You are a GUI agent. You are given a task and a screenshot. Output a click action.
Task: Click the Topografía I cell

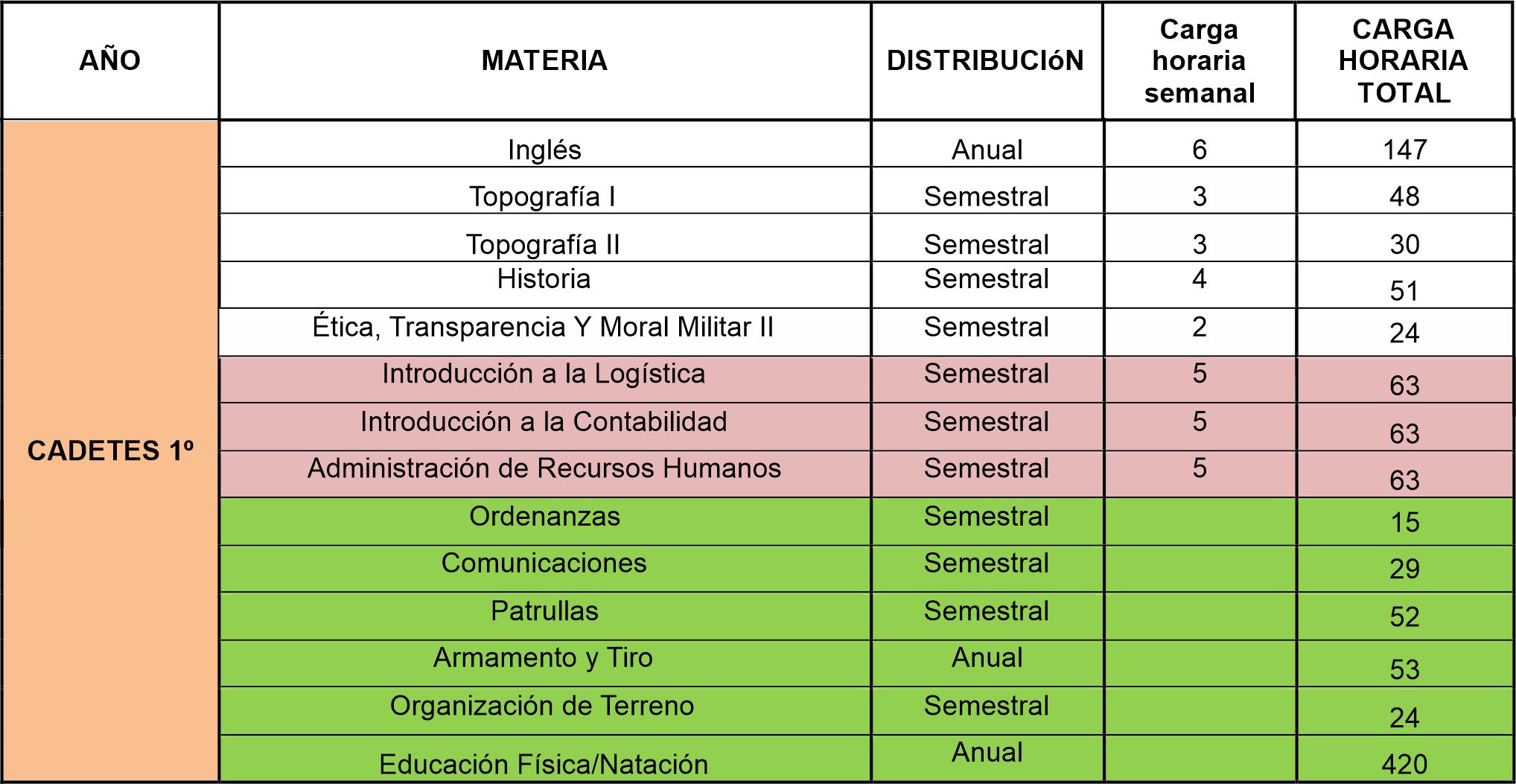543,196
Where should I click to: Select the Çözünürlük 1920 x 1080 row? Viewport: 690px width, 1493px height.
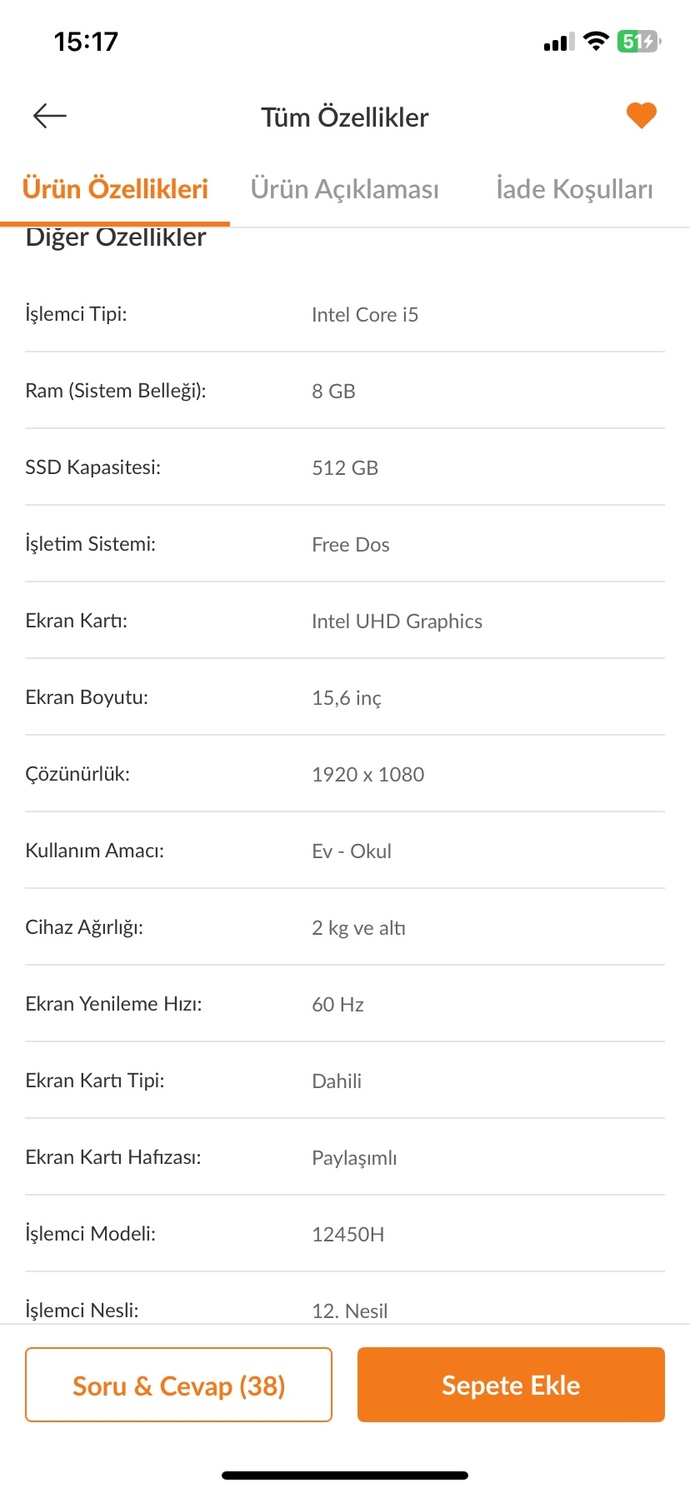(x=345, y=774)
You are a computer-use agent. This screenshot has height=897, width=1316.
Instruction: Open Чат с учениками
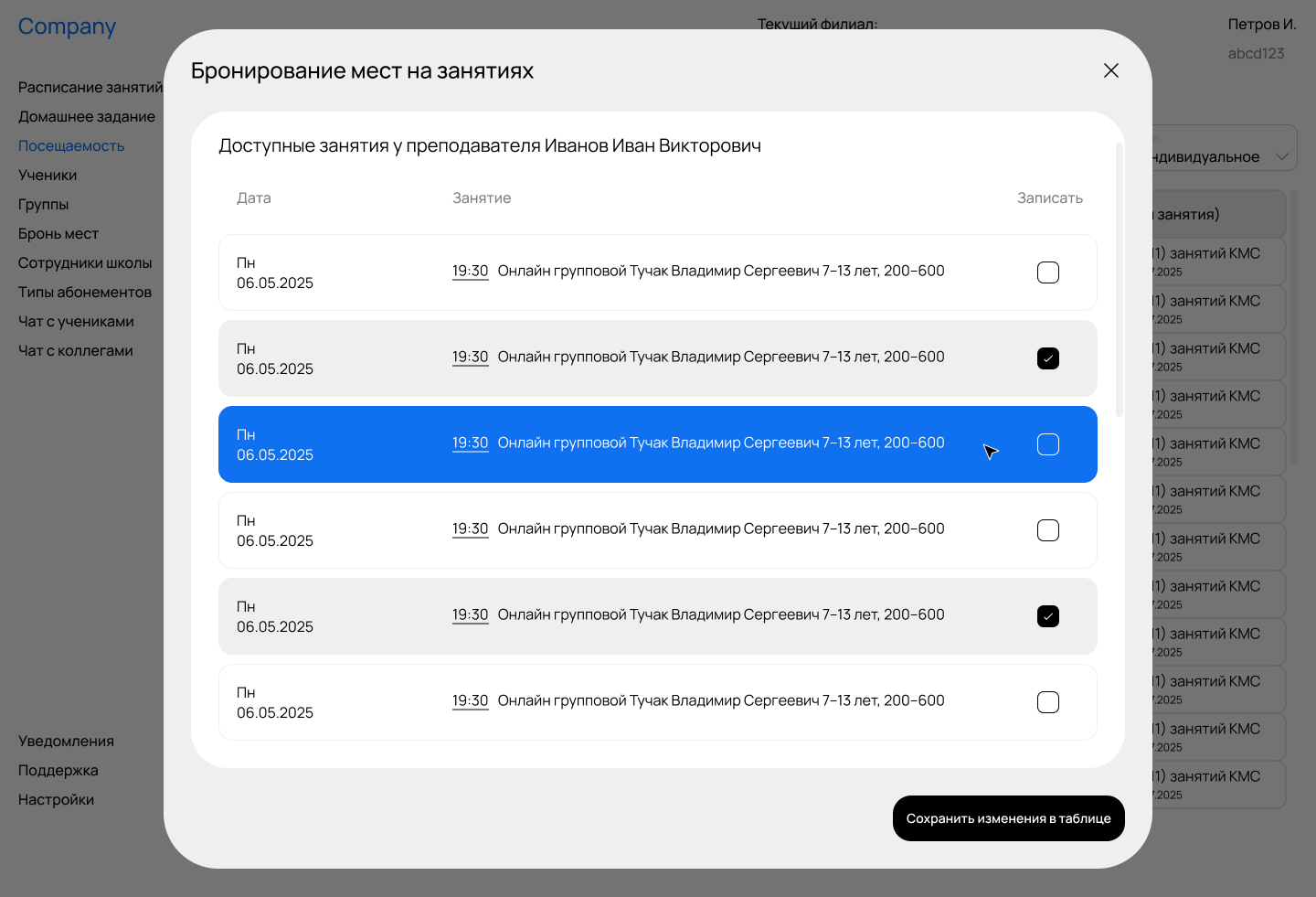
————————
In your reply, every line of the material should appear exactly as written, and no picture should.

You are a GUI agent. You are given a task and a screenshot. Output a click action.
Task: Click the Topografía I cell

543,196
Where should I click to: Select the Çözünürlük 1920 x 1080 row? Viewport: 690px width, 1493px height.
(x=345, y=774)
You are a computer-use agent. This screenshot has height=897, width=1316.
Instruction: Open Чат с учениками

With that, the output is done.